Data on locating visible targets
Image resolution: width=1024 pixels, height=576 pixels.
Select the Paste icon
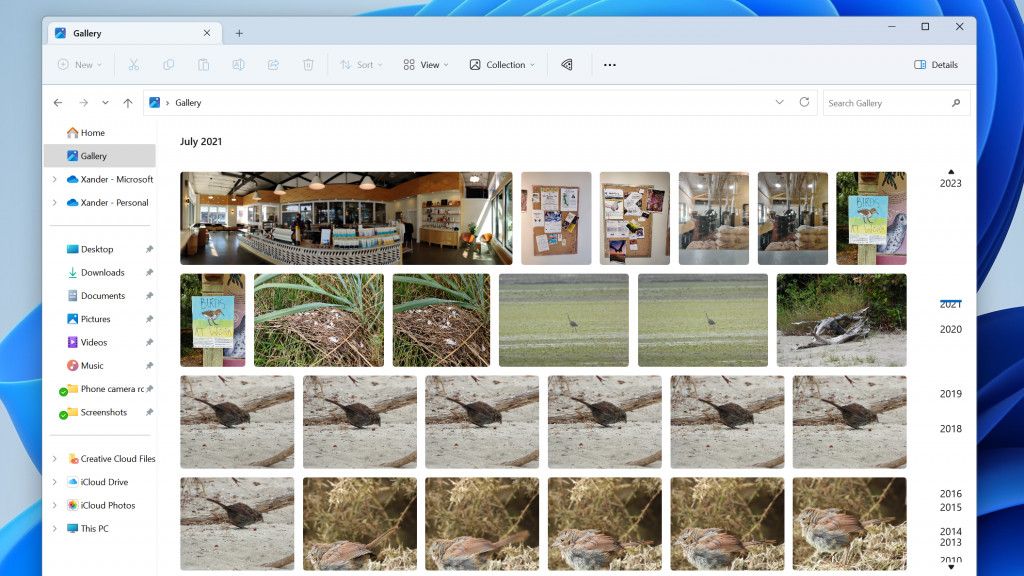[x=204, y=64]
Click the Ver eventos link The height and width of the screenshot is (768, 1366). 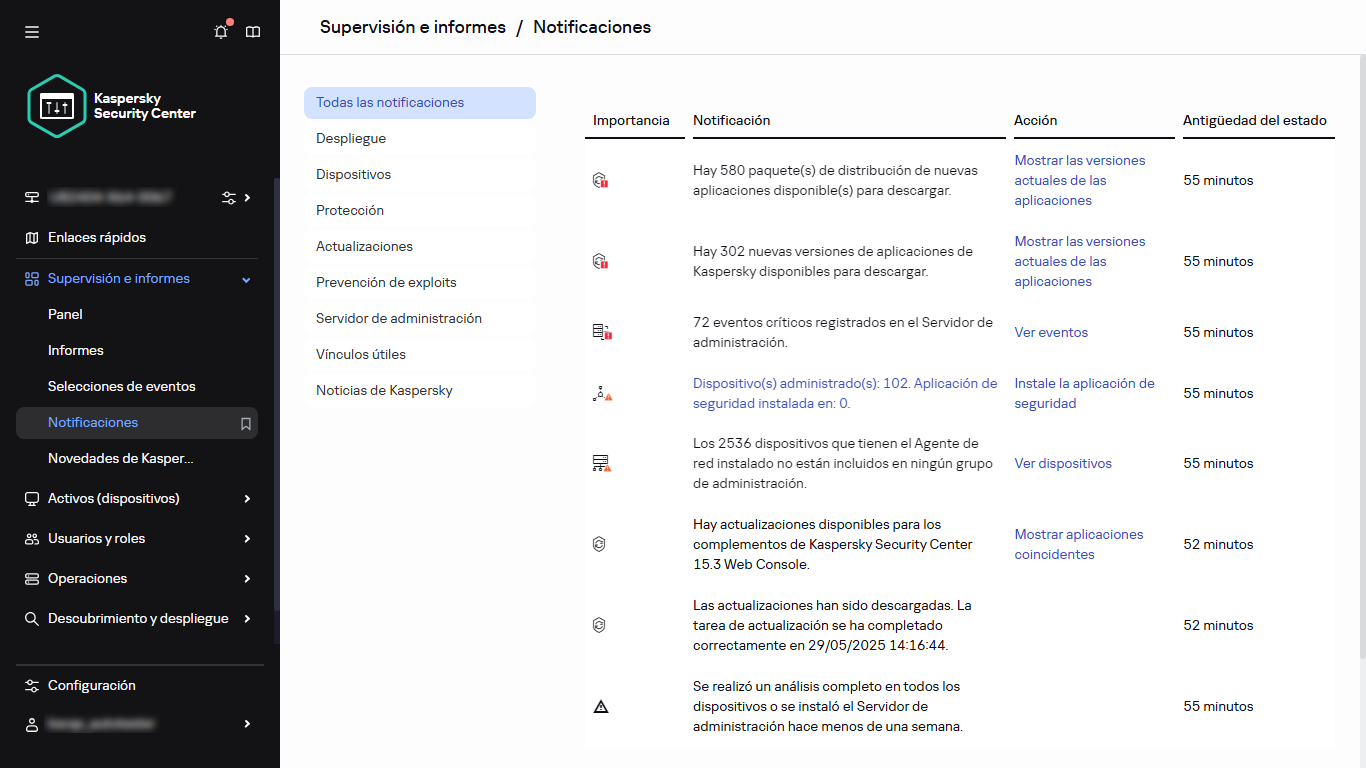click(1051, 333)
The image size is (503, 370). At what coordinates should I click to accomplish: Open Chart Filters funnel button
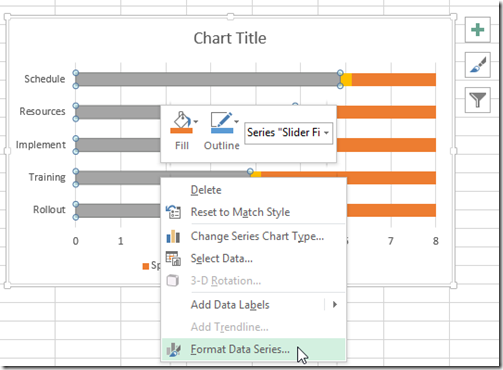[478, 100]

== WRITTEN EXERCISE ==
Put the records from the line containing "The image size" through the end of the records into a Markdown table with the columns Row and Line, skipping blank lines and leaving out the pictures.

== WRITTEN SOLUTION ==
| Row | Line |
|---|---|
| 1 | The image size is (503, 370). At what coordinates should I click to accomplish: Open Chart Filters funnel button |
| 2 | [478, 100] |